トップでない者が、良かれと思って思いつきの業務管理をすることは、誰にとっても良いことはない。
- 独身者は働けってことか!と捉えられる
- 誰しも私生活で苦労や悩みを抱えているが、口に出さない者もいる
- 偏った者への配慮は、周りに負担がかかり不公平感が出る
- どちらの者からも感謝されることはない
- 結局は正直者がバカをみる
要するに、配慮したことが逆に不公平感を生み出し、一部の者以外から総スカンを食らうのだ。
今の時代、ワークライフバランスが強調され、年齢性別を問わず、権利を主張する者が多い。

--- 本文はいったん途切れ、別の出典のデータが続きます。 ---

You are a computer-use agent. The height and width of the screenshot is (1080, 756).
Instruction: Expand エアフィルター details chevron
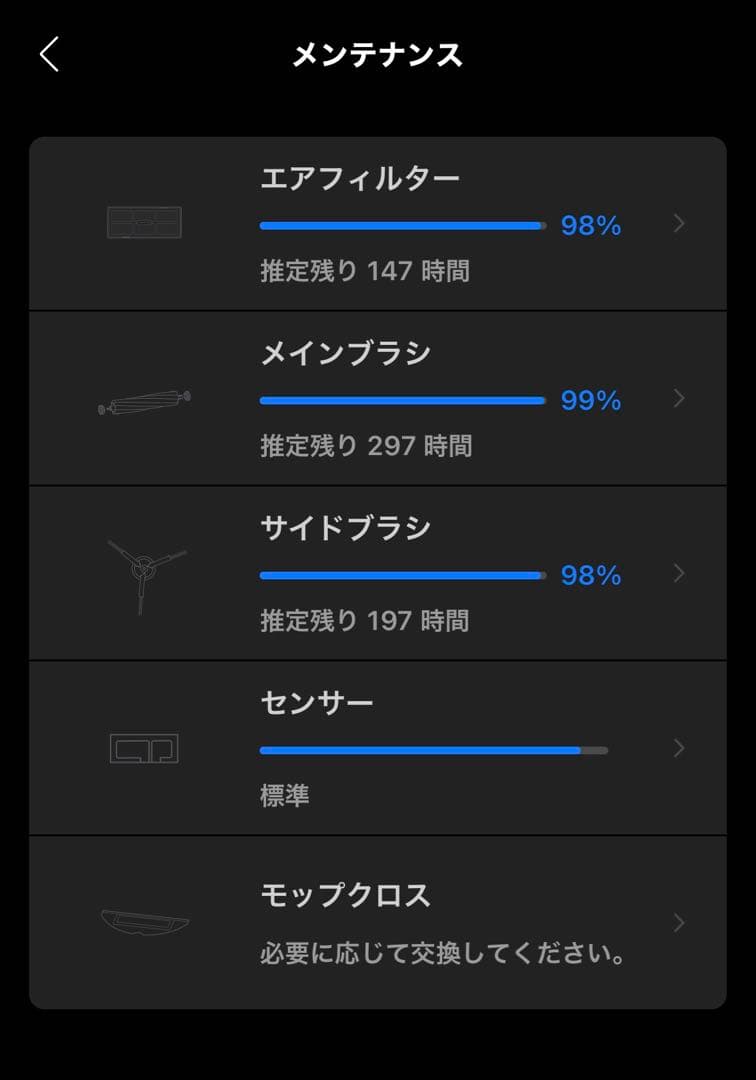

ワークライフバランスは、意識改革をして、強力に進めていくものであるが。
しかし、そんな流れの中でも、抱えている苦労や悩みを一切口にせず、たくさんの犠牲を払いながら一生懸命働いている者がいる。
権利ばかり主張する者に腫れ物に触るように配慮する中で、それらの仕事を回されても、文句一つ言わずに健気に働く者が、疎かにされている。
いや、冷遇されていると言ってもいい。
改革という名のもとに、得をする者と損をする者が生まれているだ。
そんな理不尽なことを是正しようと口を挟めば、部下だけでなく上からも疎まれ、間違いなく出世できないことになる。
理不尽を正すには、出世して権力を握ってからやるしかない。
トップに立つまで黙っていろ!
人それぞれ、人には言えない苦労や悩みを抱えている。
それを口にせず、健気に一生懸命やっている者が報われる社会にしたいですね。